The Fever Code (The Maze Runner 0.6)(35)
Minho was at the door and had it opened before anyone had time to recover.
Alby found his voice before Minho disappeared.
“What are you talking about?” Alby asked.
Minho had his back to them, but he didn’t even turn his head to answer.
“We used to talk about escaping before Thomas and Teresa came around,” he said. “Well, I never stopped thinking about it. Or planning for it. We should be here by our own choice, not by theirs. Not treated like prisoners. I hope you guys’ll come with me. When I’m ready.”
Then he left, shutting the door behind him.
226.11.12 | 11:21 a.m.
That was the last Thomas heard of Minho’s great escape plan for six months. During that time, life was fascinating and fun. About once a week, Teresa worked her magic on the security camera loops and they had a get-together in one of their rooms or, more frequently, in the old maintenance room, deep below everything else.
And it was always the same group: Alby, Minho, Newt, Thomas, Teresa. And sometimes little Chuck. He’d become their favorite. He was goofy, innocent, and gullible, and he took all their jokes in stride. He’d become like the little brother they’d lost or, in Thomas’s case, never had in the first place.
Sometimes they smuggled in food and ate as they talked and laughed. After a few months of these nights, they’d mostly forgotten that fear they’d all had. The fear of Randall or Ramirez walking in at any moment. Of being sent back to the Crank pits. Maybe this time there would be no fences to protect them.
They forgot to be scared, and they felt safe. It was the best time of their lives.
—
Okay, Teresa said in Thomas’s mind.
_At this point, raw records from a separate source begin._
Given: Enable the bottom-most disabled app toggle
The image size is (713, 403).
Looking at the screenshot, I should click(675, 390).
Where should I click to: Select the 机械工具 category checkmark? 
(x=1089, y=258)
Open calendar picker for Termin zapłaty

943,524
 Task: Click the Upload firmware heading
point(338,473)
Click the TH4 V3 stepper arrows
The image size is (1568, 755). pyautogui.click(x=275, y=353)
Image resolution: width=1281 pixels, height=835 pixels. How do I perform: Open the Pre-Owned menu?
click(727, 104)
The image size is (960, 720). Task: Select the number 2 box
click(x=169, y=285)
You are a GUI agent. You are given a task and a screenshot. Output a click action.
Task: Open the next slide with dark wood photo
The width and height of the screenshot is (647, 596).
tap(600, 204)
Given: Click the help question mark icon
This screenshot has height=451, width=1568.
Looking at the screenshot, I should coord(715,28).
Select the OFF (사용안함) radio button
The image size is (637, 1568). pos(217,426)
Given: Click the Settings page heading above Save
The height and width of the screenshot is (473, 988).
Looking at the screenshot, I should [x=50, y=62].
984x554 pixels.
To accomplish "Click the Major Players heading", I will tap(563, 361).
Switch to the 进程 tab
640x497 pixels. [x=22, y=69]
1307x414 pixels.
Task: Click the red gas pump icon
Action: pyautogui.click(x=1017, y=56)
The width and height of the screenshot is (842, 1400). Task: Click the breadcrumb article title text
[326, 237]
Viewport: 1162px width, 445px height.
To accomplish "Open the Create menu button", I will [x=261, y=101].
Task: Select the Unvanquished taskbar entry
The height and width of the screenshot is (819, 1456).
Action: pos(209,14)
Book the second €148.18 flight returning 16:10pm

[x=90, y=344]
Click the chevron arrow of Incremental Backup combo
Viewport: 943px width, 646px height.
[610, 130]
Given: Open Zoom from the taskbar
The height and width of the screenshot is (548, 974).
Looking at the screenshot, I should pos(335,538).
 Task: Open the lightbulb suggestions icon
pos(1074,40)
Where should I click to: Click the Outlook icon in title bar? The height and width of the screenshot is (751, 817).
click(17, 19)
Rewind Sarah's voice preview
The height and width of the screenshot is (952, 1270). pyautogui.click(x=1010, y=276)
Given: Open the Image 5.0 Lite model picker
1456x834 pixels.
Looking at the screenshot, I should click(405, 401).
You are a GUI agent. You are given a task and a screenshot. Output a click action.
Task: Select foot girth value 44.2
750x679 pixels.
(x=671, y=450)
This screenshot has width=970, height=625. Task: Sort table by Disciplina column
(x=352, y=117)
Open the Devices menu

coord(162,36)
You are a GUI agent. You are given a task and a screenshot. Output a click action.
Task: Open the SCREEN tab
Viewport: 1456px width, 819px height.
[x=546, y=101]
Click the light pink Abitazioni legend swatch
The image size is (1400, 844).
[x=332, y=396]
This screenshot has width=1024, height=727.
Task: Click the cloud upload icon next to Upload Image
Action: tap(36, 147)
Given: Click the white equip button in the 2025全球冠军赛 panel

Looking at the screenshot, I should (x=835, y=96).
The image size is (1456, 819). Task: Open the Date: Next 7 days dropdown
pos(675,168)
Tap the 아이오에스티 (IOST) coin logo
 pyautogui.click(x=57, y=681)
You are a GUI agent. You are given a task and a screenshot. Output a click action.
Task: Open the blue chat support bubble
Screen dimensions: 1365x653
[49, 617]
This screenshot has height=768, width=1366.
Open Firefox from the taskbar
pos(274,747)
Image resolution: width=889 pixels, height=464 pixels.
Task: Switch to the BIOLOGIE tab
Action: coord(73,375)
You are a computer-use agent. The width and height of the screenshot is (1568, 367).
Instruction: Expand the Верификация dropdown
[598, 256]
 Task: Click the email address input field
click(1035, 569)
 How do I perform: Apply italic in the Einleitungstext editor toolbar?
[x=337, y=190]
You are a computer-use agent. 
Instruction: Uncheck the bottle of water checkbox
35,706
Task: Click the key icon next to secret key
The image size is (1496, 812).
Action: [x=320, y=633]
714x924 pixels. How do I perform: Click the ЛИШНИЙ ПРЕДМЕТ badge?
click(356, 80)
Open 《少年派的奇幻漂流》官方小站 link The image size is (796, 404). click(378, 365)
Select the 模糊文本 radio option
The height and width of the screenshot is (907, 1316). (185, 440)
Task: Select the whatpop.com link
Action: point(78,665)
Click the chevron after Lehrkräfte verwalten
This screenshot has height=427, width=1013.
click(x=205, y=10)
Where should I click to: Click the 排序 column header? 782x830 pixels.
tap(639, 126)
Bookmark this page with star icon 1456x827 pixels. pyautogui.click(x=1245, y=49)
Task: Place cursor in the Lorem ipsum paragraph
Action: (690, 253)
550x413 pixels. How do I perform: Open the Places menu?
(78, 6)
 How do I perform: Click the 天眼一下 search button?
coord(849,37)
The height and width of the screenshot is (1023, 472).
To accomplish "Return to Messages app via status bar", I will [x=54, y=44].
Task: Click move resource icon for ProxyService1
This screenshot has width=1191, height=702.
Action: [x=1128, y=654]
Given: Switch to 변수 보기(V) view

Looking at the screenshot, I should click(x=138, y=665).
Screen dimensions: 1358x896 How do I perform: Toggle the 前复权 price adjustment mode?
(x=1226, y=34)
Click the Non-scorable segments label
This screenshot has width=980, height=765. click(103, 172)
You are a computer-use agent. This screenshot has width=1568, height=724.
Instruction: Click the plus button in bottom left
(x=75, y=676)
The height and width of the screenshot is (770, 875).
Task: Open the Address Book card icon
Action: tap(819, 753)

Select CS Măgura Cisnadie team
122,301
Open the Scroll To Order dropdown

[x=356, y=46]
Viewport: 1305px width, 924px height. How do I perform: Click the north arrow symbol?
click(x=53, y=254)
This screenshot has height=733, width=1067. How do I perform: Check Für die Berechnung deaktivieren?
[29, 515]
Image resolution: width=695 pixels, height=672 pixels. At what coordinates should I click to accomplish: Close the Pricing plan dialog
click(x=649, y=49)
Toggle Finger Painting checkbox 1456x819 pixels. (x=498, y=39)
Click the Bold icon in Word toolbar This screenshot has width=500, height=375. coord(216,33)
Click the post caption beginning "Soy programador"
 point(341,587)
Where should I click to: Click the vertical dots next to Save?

Let me know when you see a red dot flash in the exact center of the ceiling.
Roger that, he replied.
Would you please stop saying that?
Thomas held back a laugh. He stood surrounded by mountainous walls of stone that the heavy construction crews had built around skeletons of steel and fiberglass. At least half of the maze was complete, and it was starting to look spectacular. As he waited for Teresa’s signal, he tried to imagine what the place would be like when it was finished, especially with the optical-illusion technology in place. The technology would work alongside certain…powerful suggestions provided by the subjects’ brain implants to make everything seem three times as tall, as wide, as long. And it was big already.
Even though he and Teresa were helping with the creation of it all, their WICKED overseers didn’t share a lot of information about how exactly things would work once they opened the maze for business. He’d heard the word Variables thrown around a lot, and he knew that the Psychs had spent years planning for these killzone experiments.
He also knew there’d be some harshness. Thomas and Teresa were far from stupid, and they took every opportunity to find out more about the project they were working on. Once, they’d come across a page listing preliminary Variables, and a couple of things really stood out. Words like forced pain and attack and elimination of comforts. Those were mixed in with a bunch of scientific writing that didn’t always make sense.
But things were moving forward, if a little behind schedule. One day, maybe with just a few years of intense research and testing, WICKED would have its cure. And Thomas could always say he’d been a big part of it. He’d started telling himself this a lot. It was easy, and it made him feel better.
Have you seriously not seen it yet? Teresa asked, sending a jolt of annoyance along with her words.
Oh! Sorry. He was constantly losing himself in his thoughts lately. Yeah, yeah, there’s a bright red dot, practically right above me.
Practically? Or is it exactly in the right spot?
Um, well. It might be about ten feet off, actually. And, um, maybe a dozen or so more are blurry and scattered. Sorry.
It had to be one. Just one red dot, centered.
Tom, we have to get this right before we can move on to another project. And I’m sick of this one.
Tell me about it. My neck is killing me from looking up at all these mistakes.
She ignored him, having learned that that was the best way to get back at him for lame sarcastic comments.
Let me try again, she said.
They’d been at this for at least two weeks, trying and failing, trying and failing. Ms. McVoy had assigned them to the Sky Project, and their job was to program and fine-tune the systems to look like a normal sky to those below. Blue sky, night sky, the stars, the passing of the sun, everything. Thomas couldn’t wait to see the result in all its glory.
But first he and Teresa had to get the balance right. Thomas suspected that WICKED knew they’d been communicating telepathically before they were “officially” told about it and “taught” how to use it, but no one said anything. He supposed WICKED could only benefit from their having mastered the technique, as the instant communication made them ideal for these types of projects, which appeared to be plentiful.
Teresa was projecting a red dot from a thousand different sources around the vast interior surface of the maze cavern, and until Thomas saw it as a single dot, in a specific location, the technicians couldn’t move forward with the projecting software.
A half hour later, Teresa tried it again. This time, there were only six red dots, and the largest one was only four or five feet from center. They were very close.
Let’s wrap this up tomorrow, Thomas said after the test. I gotta get a nap in before our rendezvous tonight with the fellas.